Cedric Richmond ve Joe Biden, Colombus Havalimanı'nda (AP)

Joe Biden, Amerika Birleşik Devletleri Başkanı olarak halka ilk hitabında Amerikalılara tarihlerinin "herkesin eşit yaratıldığını söyleyen Amerikan idealiyle ırkçılık, nativizm, korku ve şeytanlaştırmanın halkı uzun zamandır ayrıştırdığının acı ve çirkin gerçeği arasındaki devamlı mücadeleden oluştuğunu" hatırlatmıştı.

Başkanlığa tırmanışı siyahi seçmenlerin yoğun desteğiyle mümkün hale gelen beyaz, yetmişlik Biden, geçen haziran ayında (Trump yönetiminin yetkilileri protestoculara karşı göz yaşartıcı gaz ve plastik mermi kullanma talimatı verdikten bir gün sonra) başkanlığının "harekete geçme çağı" olacağına dair verdiği sözünü tutma umuduyla, sistematik ırkçılığın karşısında durmayı yönetimi için bir öncelik haline getirdi.
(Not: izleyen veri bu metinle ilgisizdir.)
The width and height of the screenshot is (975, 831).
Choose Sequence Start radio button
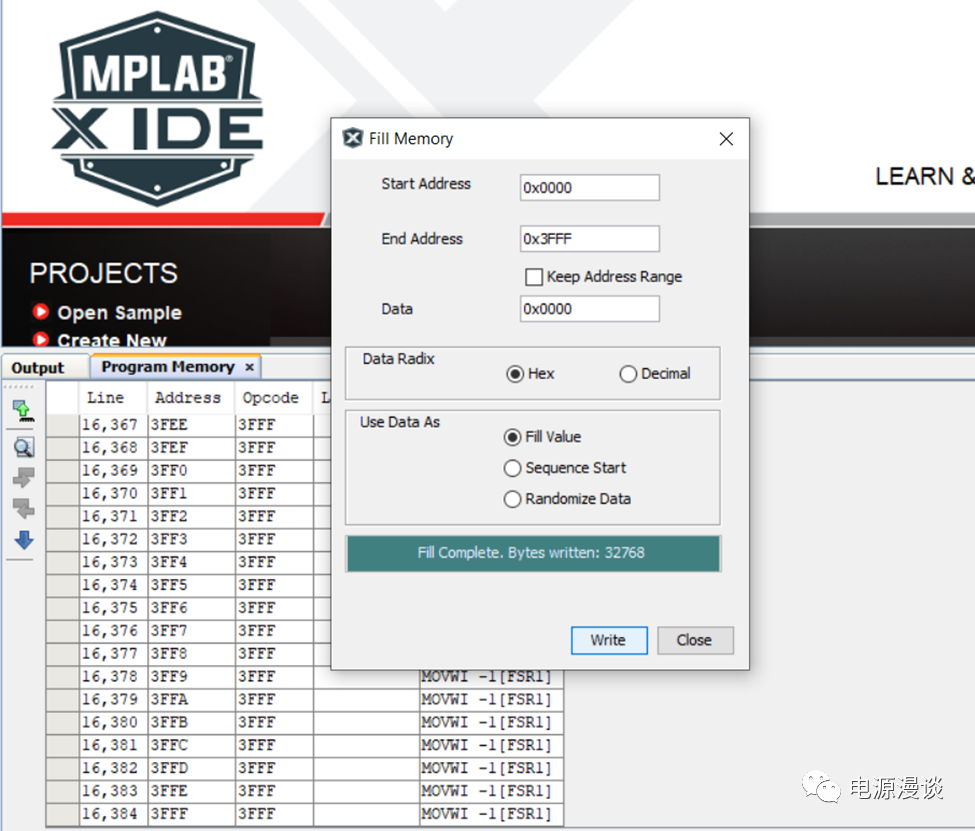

Bu amaçla Biden yönetimi, Biden'ın 8 yıl başkan yardımcısı olarak görev yaptığı Barack Obama yönetimi de dahil olmak üzere önceki başkanların düşünemeyeceği ölçüde ırk ve kimlik meselelerini irdelemeye yükleniyor. Bu 8 yıl boyunca Cumhuriyetçiler, ABD'nin ilk siyahi başkanın ırk ilişkilerinin ve polis şiddetinin üzerine gitme girişimlerini, nihayetinde onun onay oranlarını düşüren ırkçı saldırılar için yem haline getirmişti.

fazla oku

Bu bölüm, konuyla ilgili referans noktalarını içerir. (Related Nodes field)
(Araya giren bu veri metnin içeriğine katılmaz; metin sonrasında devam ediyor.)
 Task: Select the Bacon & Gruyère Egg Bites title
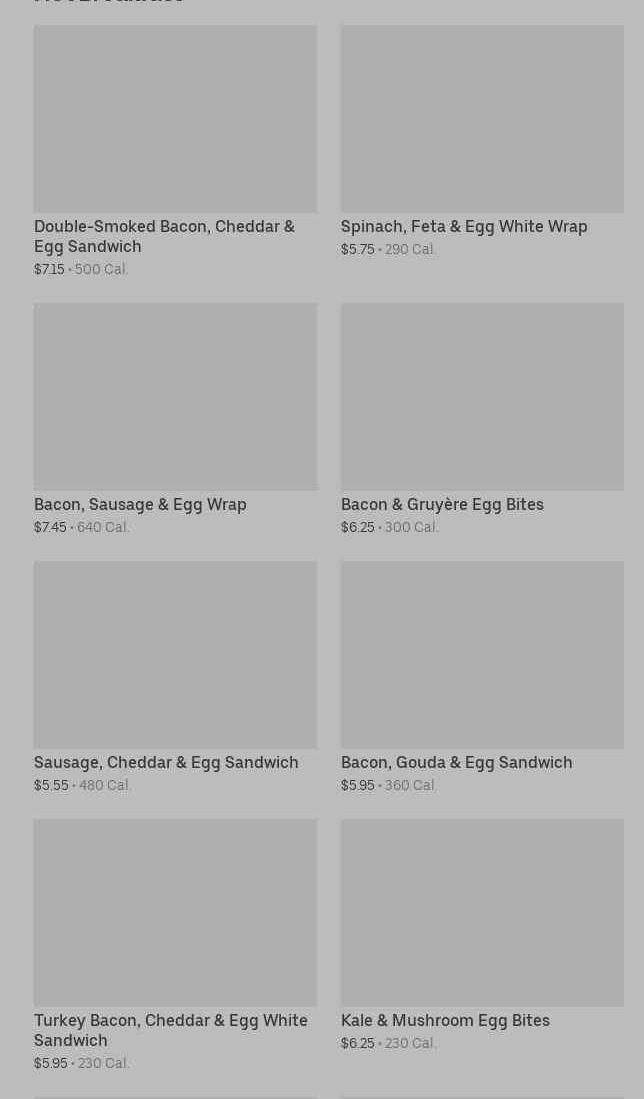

Bununla birlikte, Biden'ın aynı siyasi mayın tarlasındaki adımları bu kadar tepki yaratmadı: Görevdeki ilk 100 günü dolmak üzereyken, yüzde 50'nin epey üstündeki onay oranını korumaya devam ediyor. Özel görüşmelerde bazı Cumhuriyetçi isimler, partilerinin Başkan'a dil uzatamamasını onun yaşlı ve beyaz bir erkek olduğu gerçeğine bağlıyor. Fakat Başkan'ın en kıdemli siyahi danışmanlarından biri, The Independent'la yaptığı röportajda, Biden'ın polis reformu gibi meselelere dair Obama'dan daha rahat bir şekilde konuşabilmesini bir tek 46. başkanın ırkıyla açıklamaya istekli değildi.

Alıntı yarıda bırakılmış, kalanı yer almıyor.